→ Task requirements
Repeat each entry word for word.

Data supplied Start Marker

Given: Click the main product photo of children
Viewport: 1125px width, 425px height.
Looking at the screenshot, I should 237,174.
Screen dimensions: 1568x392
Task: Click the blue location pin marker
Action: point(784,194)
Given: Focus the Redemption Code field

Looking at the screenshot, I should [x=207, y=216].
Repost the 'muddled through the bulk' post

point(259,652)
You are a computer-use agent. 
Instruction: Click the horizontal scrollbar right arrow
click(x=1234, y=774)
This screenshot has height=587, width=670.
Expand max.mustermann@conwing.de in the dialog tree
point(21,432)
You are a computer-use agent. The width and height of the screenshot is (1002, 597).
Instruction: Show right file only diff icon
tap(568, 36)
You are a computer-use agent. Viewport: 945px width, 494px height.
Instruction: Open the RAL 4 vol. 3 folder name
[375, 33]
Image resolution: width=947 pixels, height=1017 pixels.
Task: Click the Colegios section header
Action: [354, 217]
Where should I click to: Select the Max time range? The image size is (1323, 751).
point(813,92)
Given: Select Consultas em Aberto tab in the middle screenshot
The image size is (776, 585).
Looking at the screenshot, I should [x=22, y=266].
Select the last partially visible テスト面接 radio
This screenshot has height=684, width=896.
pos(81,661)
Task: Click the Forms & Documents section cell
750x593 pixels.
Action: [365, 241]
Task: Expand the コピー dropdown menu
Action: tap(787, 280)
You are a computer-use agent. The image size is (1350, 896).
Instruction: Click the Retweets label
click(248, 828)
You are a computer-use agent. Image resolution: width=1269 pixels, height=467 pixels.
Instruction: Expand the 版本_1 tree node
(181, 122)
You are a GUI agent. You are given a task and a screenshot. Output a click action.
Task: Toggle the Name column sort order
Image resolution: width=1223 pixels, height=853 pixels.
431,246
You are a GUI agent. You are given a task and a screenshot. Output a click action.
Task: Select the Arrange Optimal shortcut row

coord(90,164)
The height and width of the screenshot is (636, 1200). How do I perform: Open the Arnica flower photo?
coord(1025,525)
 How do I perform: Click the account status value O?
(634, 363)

Data supplied End Marker

→ Solution below
Given: Click the main product photo of children
Viewport: 1125px width, 425px height.
Looking at the screenshot, I should 237,174.
Screen dimensions: 1568x392
Task: Click the blue location pin marker
Action: point(784,194)
Given: Focus the Redemption Code field

Looking at the screenshot, I should [x=207, y=216].
Repost the 'muddled through the bulk' post

point(259,652)
You are a computer-use agent. 
Instruction: Click the horizontal scrollbar right arrow
click(x=1234, y=774)
This screenshot has height=587, width=670.
Expand max.mustermann@conwing.de in the dialog tree
point(21,432)
You are a computer-use agent. The width and height of the screenshot is (1002, 597).
Instruction: Show right file only diff icon
tap(568, 36)
You are a computer-use agent. Viewport: 945px width, 494px height.
Instruction: Open the RAL 4 vol. 3 folder name
[375, 33]
Image resolution: width=947 pixels, height=1017 pixels.
Task: Click the Colegios section header
Action: [354, 217]
Where should I click to: Select the Max time range? The image size is (1323, 751).
point(813,92)
Given: Select Consultas em Aberto tab in the middle screenshot
The image size is (776, 585).
Looking at the screenshot, I should [x=22, y=266].
Select the last partially visible テスト面接 radio
This screenshot has height=684, width=896.
pos(81,661)
Task: Click the Forms & Documents section cell
750x593 pixels.
Action: [365, 241]
Task: Expand the コピー dropdown menu
Action: tap(787, 280)
You are a computer-use agent. The image size is (1350, 896).
Instruction: Click the Retweets label
click(248, 828)
You are a computer-use agent. Image resolution: width=1269 pixels, height=467 pixels.
Instruction: Expand the 版本_1 tree node
(181, 122)
You are a GUI agent. You are given a task and a screenshot. Output a click action.
Task: Toggle the Name column sort order
Image resolution: width=1223 pixels, height=853 pixels.
431,246
You are a GUI agent. You are given a task and a screenshot. Output a click action.
Task: Select the Arrange Optimal shortcut row

coord(90,164)
The height and width of the screenshot is (636, 1200). How do I perform: Open the Arnica flower photo?
coord(1025,525)
 How do I perform: Click the account status value O?
(634, 363)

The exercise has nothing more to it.